* [Work instructions]: Give all of the listing again word for word, with images excluded.

***** Data

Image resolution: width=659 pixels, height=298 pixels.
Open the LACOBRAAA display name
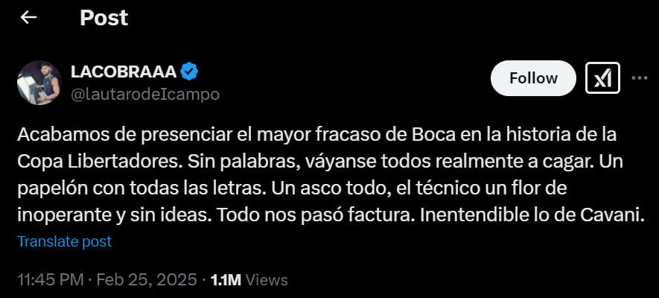[x=124, y=72]
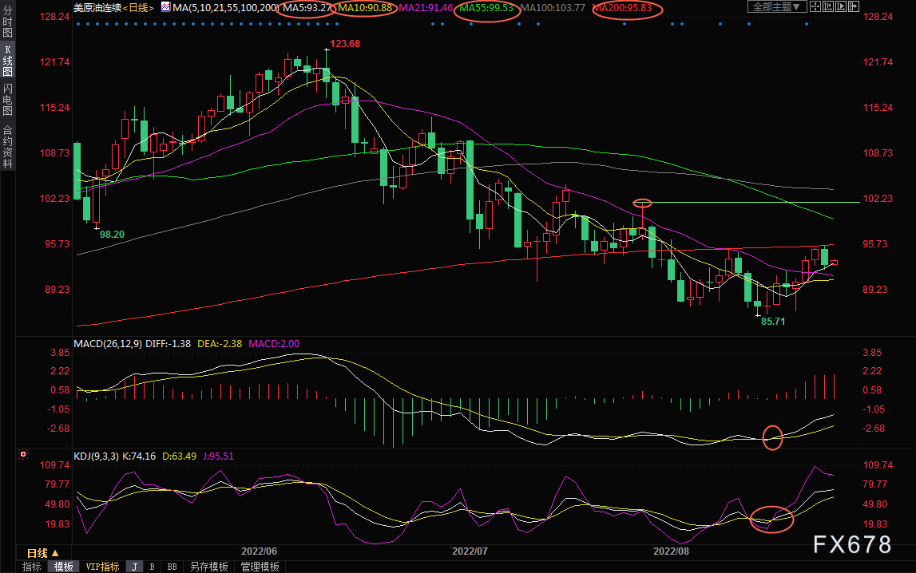Image resolution: width=916 pixels, height=573 pixels.
Task: Open the 全部主题 dropdown
Action: pyautogui.click(x=777, y=6)
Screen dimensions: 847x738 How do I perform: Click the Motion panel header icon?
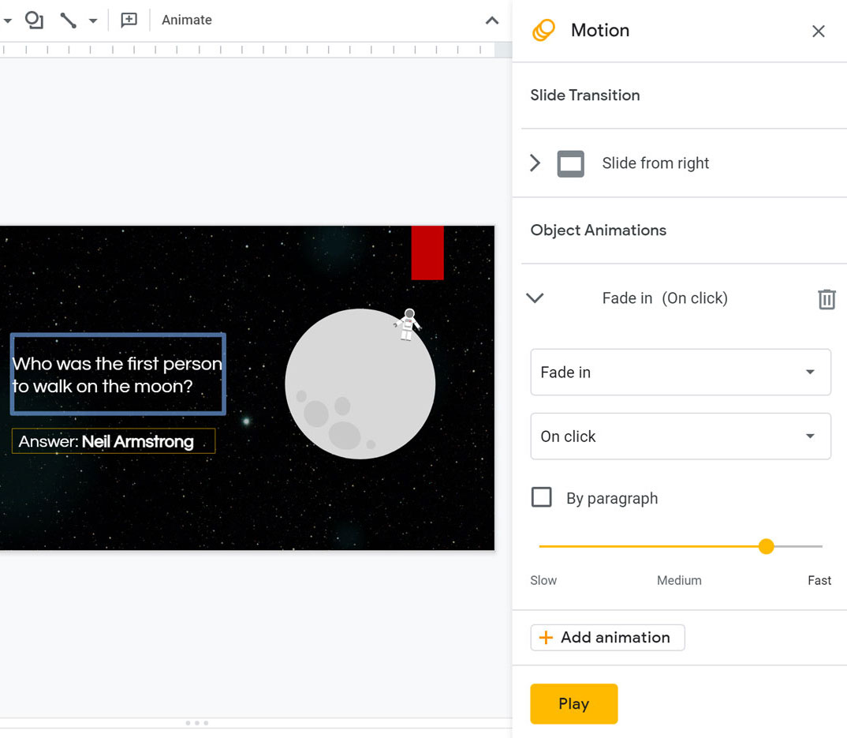coord(543,30)
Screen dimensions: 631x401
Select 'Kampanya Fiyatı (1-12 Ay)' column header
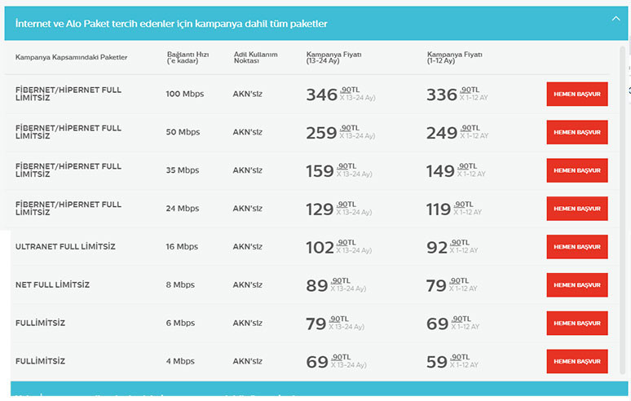[x=454, y=58]
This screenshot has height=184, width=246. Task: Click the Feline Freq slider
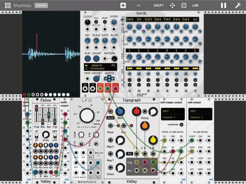point(37,113)

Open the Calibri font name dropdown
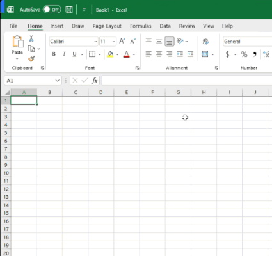[x=95, y=42]
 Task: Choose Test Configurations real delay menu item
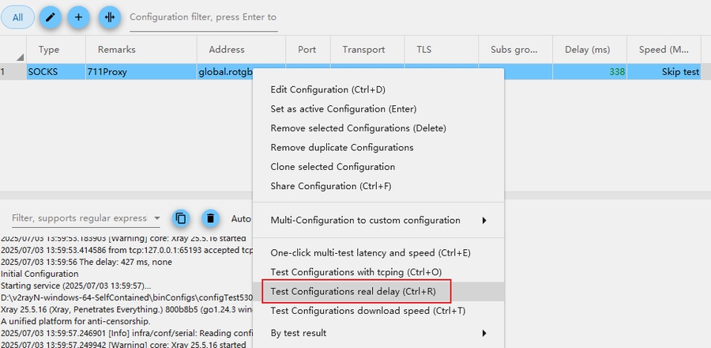pos(352,291)
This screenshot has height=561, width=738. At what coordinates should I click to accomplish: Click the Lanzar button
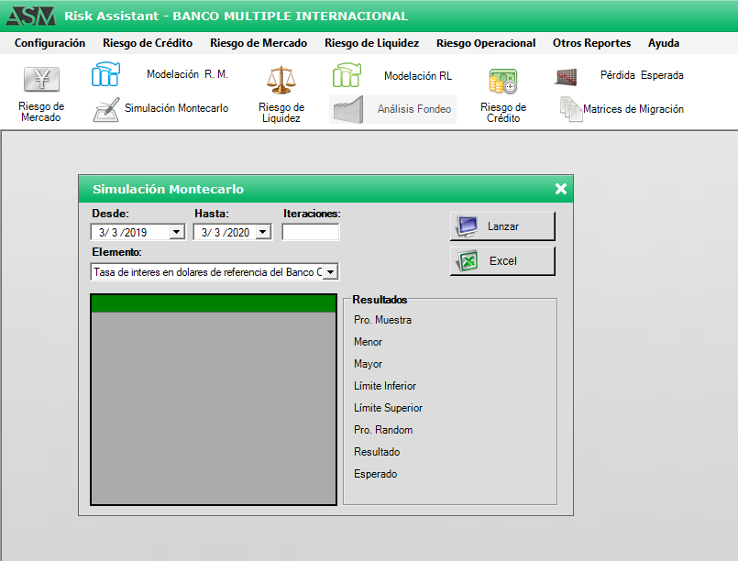click(x=502, y=226)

**********

* [Solution to the problem]:
Image resolution: width=659 pixels, height=298 pixels.
Open the LACOBRAAA display name
[x=124, y=72]
Image resolution: width=916 pixels, height=573 pixels.
Task: Open the 全部主题 dropdown
Action: pyautogui.click(x=777, y=6)
Screen dimensions: 847x738 How do I perform: Click the Motion panel header icon?
coord(543,30)
Screen dimensions: 631x401
Select 'Kampanya Fiyatı (1-12 Ay)' column header
[x=454, y=58]
This screenshot has height=184, width=246. Task: Click the Feline Freq slider
point(37,113)

Open the Calibri font name dropdown
[x=95, y=42]
 Task: Choose Test Configurations real delay menu item
pos(352,291)
This screenshot has height=561, width=738. At what coordinates should I click to accomplish: Click the Lanzar button
click(x=502, y=226)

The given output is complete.